By the end of March, I had A’s in all my classes and was ranked No. 2 in the class. There was a bit of disappointment when I found out I wasn’t at the top overall in this new setting, but I also knew there were far bigger things ahead academically. I was still trying to figure out whether to apply to Syracuse, which had left me feeling awestruck during a visit two years earlier. Even though it was late March, I still had time, but it was vanishing quickly.
I can still remember bits and pieces, to a certain point.
It was a drizzly morning, and I felt an urgency to leave a few minutes early because the car that I was driving at the time, a 1988 gold Chevrolet Monte Carlo that was a hand-me-down from my older sister, needed extra care in anything but optimal driving conditions.

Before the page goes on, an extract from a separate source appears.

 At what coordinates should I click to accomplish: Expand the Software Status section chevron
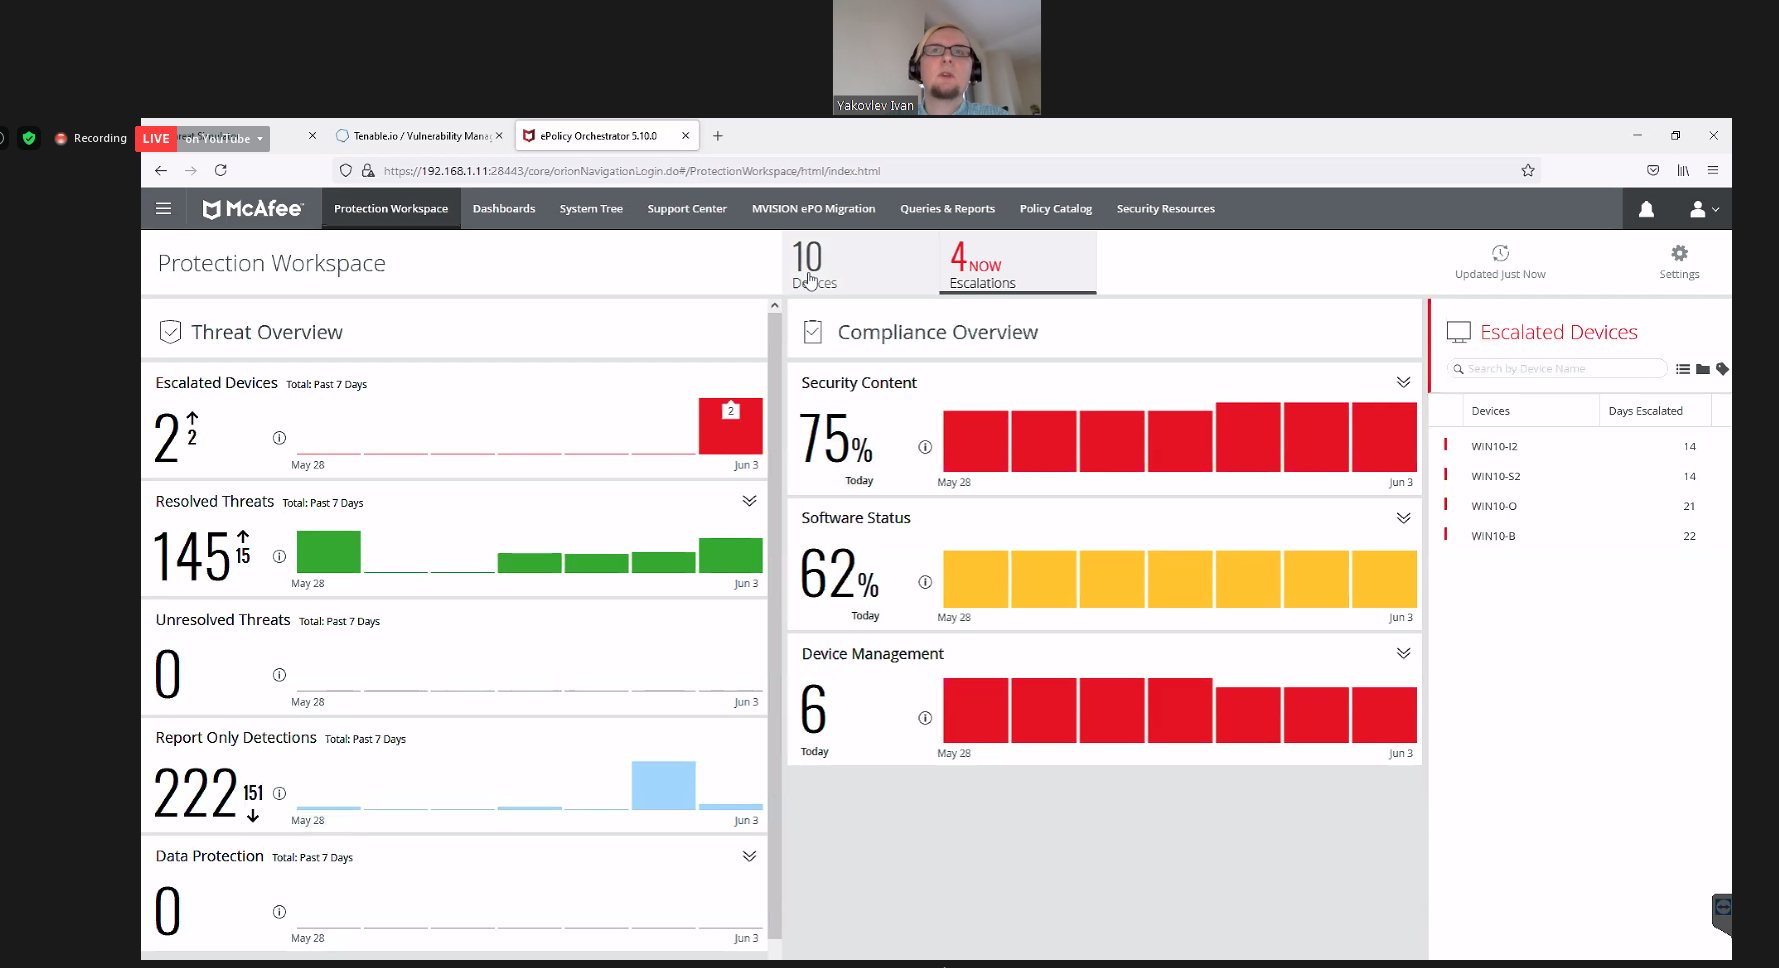pyautogui.click(x=1403, y=518)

But leaving more than a few minutes ahead of schedule for the 45- minute drive would be difficult on any morning. I was a night owl, and getting out of bed was a battle with my alarm clock.
I tapped the mouse of the computer in the kitchen to check AOL Instant Messenger. I left it logged in, as always, but this time I forgot to put up an away message.
I hefted my black golf bag, loaded with a budget set of irons and woods, and eased it into the trunk of the Monte Carlo with a thud. The latch had a tendency not to close correctly, so I always made sure to slam it shut.
I was on the golf team at Sacred Heart, which was unexpected given that until the previous summer, when I took a maintenance job at a golf course about 10 miles from my house, I had never swung a club in my life.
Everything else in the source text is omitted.